Opinion
7:18-CR-179-1FL 7:20-CV-49-FL
02-10-2022
MEMORANDUM & RECOMMENDATION
KIMBERLY A. SWANK UNITED STATES MAGISTRATE JUDGE
This matter is before the court on Petitioner's motion to vacate pursuant to 28 U.S.C. § 2255. The Government has moved to dismiss for failure to state a claim upon which relief can be granted under Fed.R.Civ.P. 12(b)(6), and Petitioner has responded. This matter has been referred to the undersigned by United States District Judge Louise W. Flanagan for memorandum and recommendation pursuant to 28 U.S.C. § 636(b)(1)(B) and Rules 8(b) and 10 of the Rules Governing Section 2255 Proceedings. For the reasons stated herein, it is recommended that the Government's motion be granted and Petitioner's motion to vacate be dismissed.
BACKGROUND
On November 1, 2018, Petitioner was charged in a single-count criminal information with conspiracy to possess with the intent to distribute 500 grams or more of a mixture and substance containing a detectable amount of methamphetamine, in violation of 21 U.S.C. § 841(b)(1)(A). (Criminal Information [DE #1].) On December 13, 2018, Petitioner pleaded guilty, pursuant to a written plea agreement, to the sole count of the criminal information. (Minute Entry dated Dec. 13, 2018 [DE #8].)

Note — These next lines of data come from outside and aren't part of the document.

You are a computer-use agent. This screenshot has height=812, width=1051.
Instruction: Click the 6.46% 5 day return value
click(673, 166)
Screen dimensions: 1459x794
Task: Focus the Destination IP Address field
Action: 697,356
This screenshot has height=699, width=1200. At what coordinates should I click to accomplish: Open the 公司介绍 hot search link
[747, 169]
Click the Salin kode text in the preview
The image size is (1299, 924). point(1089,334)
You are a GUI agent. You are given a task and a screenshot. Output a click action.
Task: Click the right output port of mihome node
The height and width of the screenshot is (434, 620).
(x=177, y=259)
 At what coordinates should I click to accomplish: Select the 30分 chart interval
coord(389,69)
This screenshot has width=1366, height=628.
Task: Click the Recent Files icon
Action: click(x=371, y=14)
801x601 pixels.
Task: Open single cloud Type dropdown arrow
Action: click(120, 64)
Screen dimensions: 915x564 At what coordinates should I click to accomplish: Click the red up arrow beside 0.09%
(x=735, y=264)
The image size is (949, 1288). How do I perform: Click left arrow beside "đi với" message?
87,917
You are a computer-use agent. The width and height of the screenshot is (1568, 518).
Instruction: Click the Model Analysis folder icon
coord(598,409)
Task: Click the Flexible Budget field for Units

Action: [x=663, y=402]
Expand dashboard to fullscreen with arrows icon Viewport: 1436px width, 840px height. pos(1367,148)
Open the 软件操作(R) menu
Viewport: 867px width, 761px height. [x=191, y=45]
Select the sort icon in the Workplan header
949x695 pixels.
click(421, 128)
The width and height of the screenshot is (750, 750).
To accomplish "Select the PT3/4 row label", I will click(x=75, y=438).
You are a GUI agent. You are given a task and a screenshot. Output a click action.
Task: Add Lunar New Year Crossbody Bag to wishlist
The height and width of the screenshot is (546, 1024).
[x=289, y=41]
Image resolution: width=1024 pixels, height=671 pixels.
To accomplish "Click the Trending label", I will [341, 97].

Before sentencing, Petitioner filed written objections to the draft Presentence Report (PSR). (PSR Objs. [DE #17].) Petitioner objected to (i) application of U.S.S.G. § 2D1.1(b)(2) on the ground that the BB gun possessed by her co-conspirator was not a firearm; (ii) application of U.S.S.G. § 4A1.1(d), which assesses two additional criminal history points if a defendant committed the instant offense while serving another sentence, on the ground that Petitioner was not on state probation at the time the instant offense commenced. Petitioner further argued that the foregoing objections, if sustained, would render Petitioner eligible for “safety valve relief.” (Id.)During the sentencing hearing on March 26, 2019, Petitioner, through counsel, withdrew the objections in response to the Government's decision to file a substantial assistance motion. (Audio of Mar. 26, 2019, sentencing hearing at 2:32-33 p.m.) The court sentenced Petitioner to 100 months' imprisonment. (J. [DE #29].) Petitioner did not appeal.
Petitioner did not specifically invoke U.S.S.G. § 5C1.2, although it is clear from the U.S. Probation Office's response that this is the referenced guidelines provision. (PSR [DE #18] at 15 ¶ 3.)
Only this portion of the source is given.